Kita tidak bisa mengharapkan pasangan kita menjadi seperti versi ideal yang kita ciptakan dalam pikiran. Sebaliknya, kita harus bersama-sama belajar untuk saling melengkapi, untuk saling memperbaiki. Karena, pada kenyataannya, cinta sejati bukan tentang mencari yang sempurna, melainkan berusaha menjadi yang lebih baik bersama-sama. Saya jadi teringat apa yang pernah dikatakan oleh ustaz Ardyansyah, “Kalau kamu mengharapkan yang sempurna, kamu tidak akan pernah menemukannya. Lebih baik pakai prinsip rumah makan sederhana: kalau yang sederhana saja sudah bisa membuatmu bahagia, untuk apa mencari yang sempurna?” Kalimat itu benar-benar membuka mata saya. Kadang, kita terlalu terjebak dalam bayangan akan kesempurnaan. Kita terlalu sibuk mengejar sosok yang memenuhi semua standar tinggi kita. Tapi, apakah kebahagiaan harus selalu datang dari kesempurnaan? Mungkin yang kita butuhkan bukanlah seseorang yang sempurna, melainkan seseorang yang sederhana, yang bisa membuat kita bahagia dengan hal-hal kecil. Seseorang yang, meski tidak sesuai dengan semua harapan kita, tetap bisa memberikan kita kebahagiaan yang sejati. Namun, ada satu ketakutan yang sulit saya abaikan. Bagaimana jika saya sendiri tidak cukup baik? Bagaimana jika ketidaksempurnaan dalam diri saya justru menjadi penghalang bagi hubungan yang lebih baik? Bagaimana jika, dengan segala kelemahan saya, saya tidak mampu membawa hubungan itu ke arah yang saya inginkan? Dilema ini, saya rasa, bukan hanya saya yang merasakannya. Banyak dari kita yang terjebak dalam perasaan tidak pasti. Kita ingin dicintai, tapi di sisi lain, kita takut bahwa kita tidak cukup layak untuk dicintai. Lalu, ke mana kita harus pergi? Apa yang harus kita lakukan ketika ketakutan itu terus menghantui?

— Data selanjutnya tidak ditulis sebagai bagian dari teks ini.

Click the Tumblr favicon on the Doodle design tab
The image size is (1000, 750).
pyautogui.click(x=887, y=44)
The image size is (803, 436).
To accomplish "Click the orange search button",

Sumber gambar: https://www.kapanlagi.com/


Satu hal yang saya pelajari dari film ini adalah bahwa romansa sering kali hanya ada di kepala kita. Bayangan tentang cinta yang sempurna, hubungan yang tanpa cela, kebahagiaan yang abadi—semuanya mungkin hanya fantasi. Tapi, bukan berarti kita tidak bisa merasakan kebahagiaan yang nyata. Justru, kebahagiaan sejati datang ketika kita bisa menerima kenyataan apa adanya. Ketika kita bisa merangkul ketidaksempurnaan, baik dalam diri kita sendiri maupun dalam diri orang yang kita cintai.

Hubungan yang sehat bukanlah hubungan tanpa masalah. Justru, hubungan yang baik adalah hubungan di mana kedua belah pihak bersedia bekerja sama untuk tumbuh bersama, untuk saling memperbaiki diri. Kita mungkin tidak akan pernah menciptakan romansa seperti yang ada di film-film, tapi kita bisa menciptakan sesuatu yang lebih nyata, yang lebih bermakna.

Jadi, jika kamu merasa romansa itu hanya ada di kepalamu, ingatlah bahwa di dunia nyata, ada cinta yang lebih tulus, meski tak selalu sempurna. Dan mungkin, itulah cinta yang sebenarnya lebih berharga—cinta yang menerima ketidaksempurnaan dan tumbuh bersama dari sana.